:: TEXT SHOWN ::
++++++++++++++++++++

The Eurozone: Looking For The Sovereign

The Eurozone – because it remains an incomplete construct – has reached a critical point where its very existence is at stake. The Greek crisis and its never-ending drama, with the July 5 referendum, the “Grexit” strategy of some member states, the July 13 in extremis agreement and the vote in favour of a third aid plan – already incomplete, precarious and dissatisfying, causing the implosion of the outgoing Greek parliamentary majority – highlight the dramatic incapacity of the Eurozone, in its current governance architecture, to deal with the destructive forces unleashed by the financial crisis.

The Eurozone’s incompleteness has appeared more blatant than ever before. Indeed, a currency is not a commodity; instead it stems from the social contract that has been the anchor of all political communities throughout time. A public good par excellence, a currency cannot function without an organic link to political power: it requires a sovereign.

++++++++++++++++++++

:: PROVIDED DATA ::
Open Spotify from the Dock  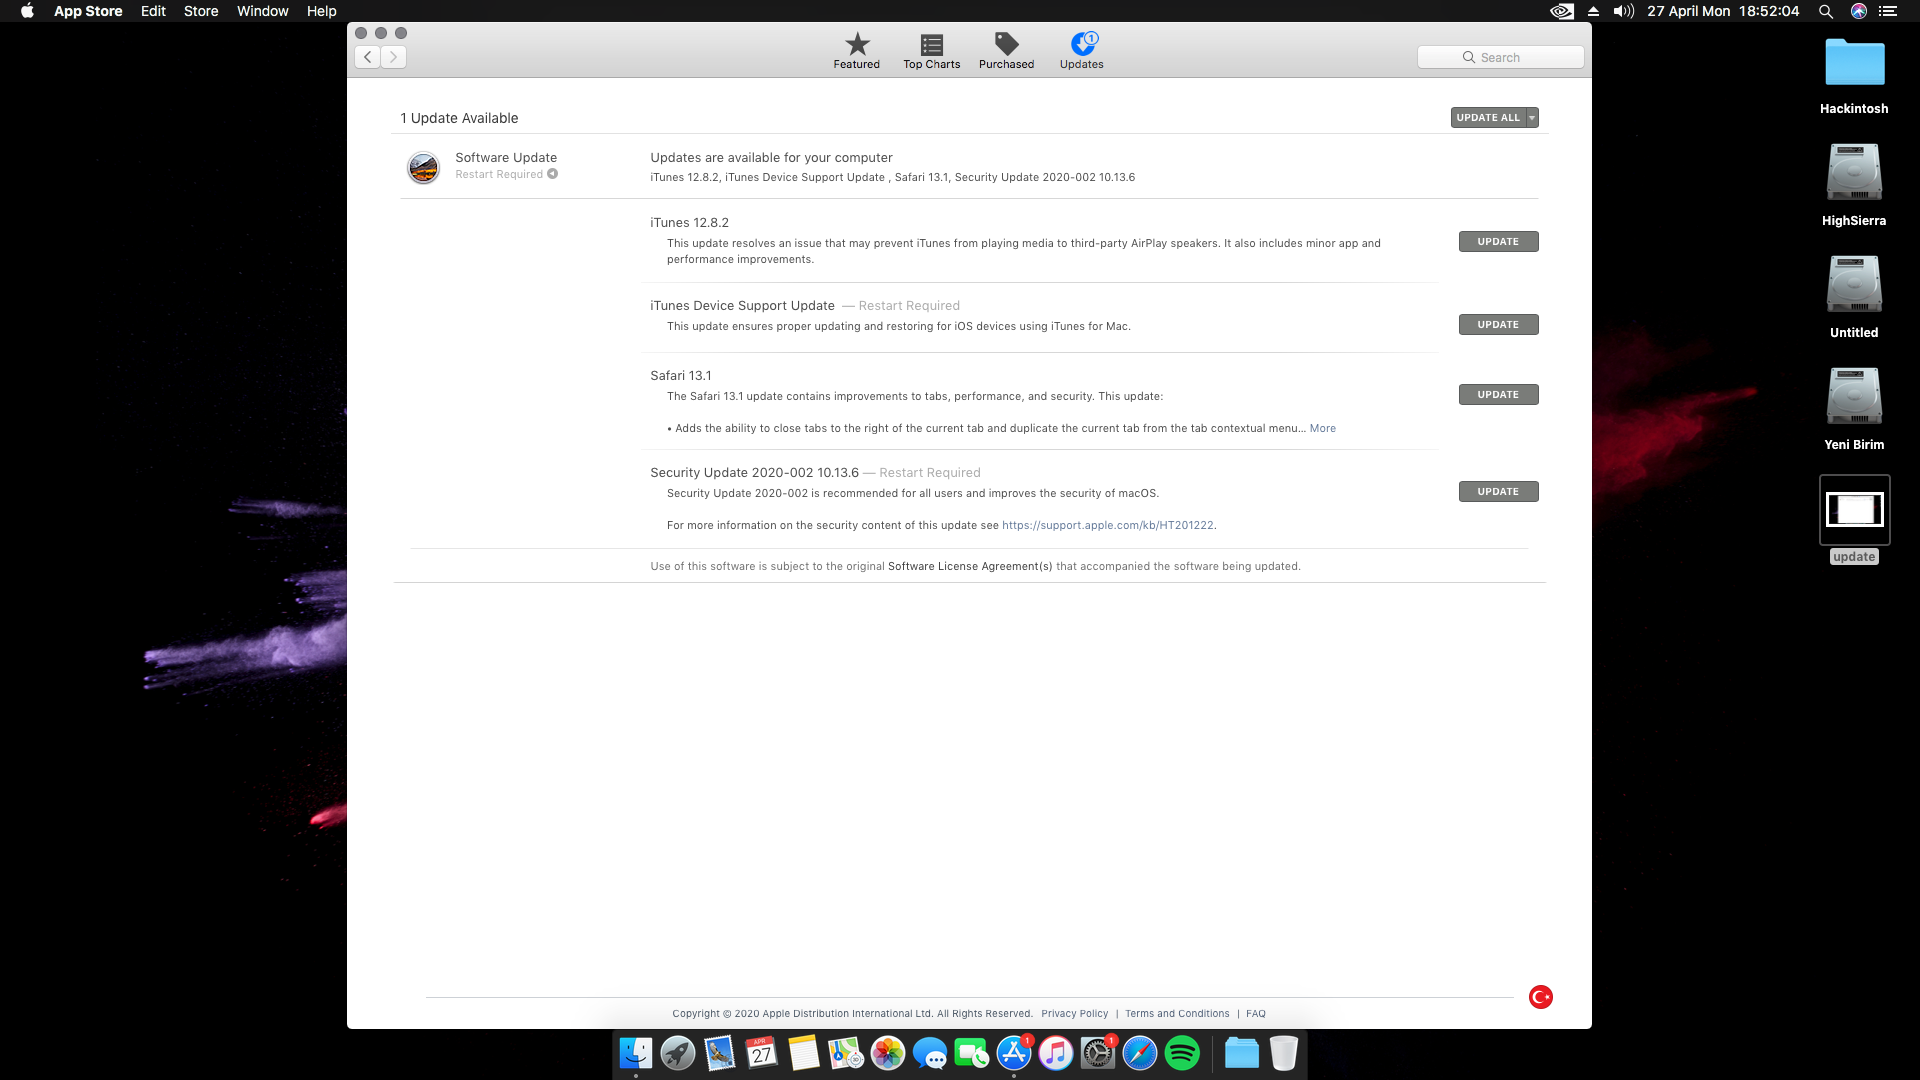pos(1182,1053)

++++++++++++++++++++

:: WHAT YOU WILL DO ::
- 1) According to the text on the Eurozone, what does a currency require in order to function?
- 2) List every event of the Greek crisis that the text on the Eurozone names.
The lines have no connection to the text on the Eurozone.

:: SET OF ANSWERS ::
- 1) A currency requires an organic link to political power; it requires a sovereign.

- 2)
- The July 5 referendum
- The "Grexit" strategy of some member states
- The July 13 in extremis agreement
- The vote in favour of a third aid plan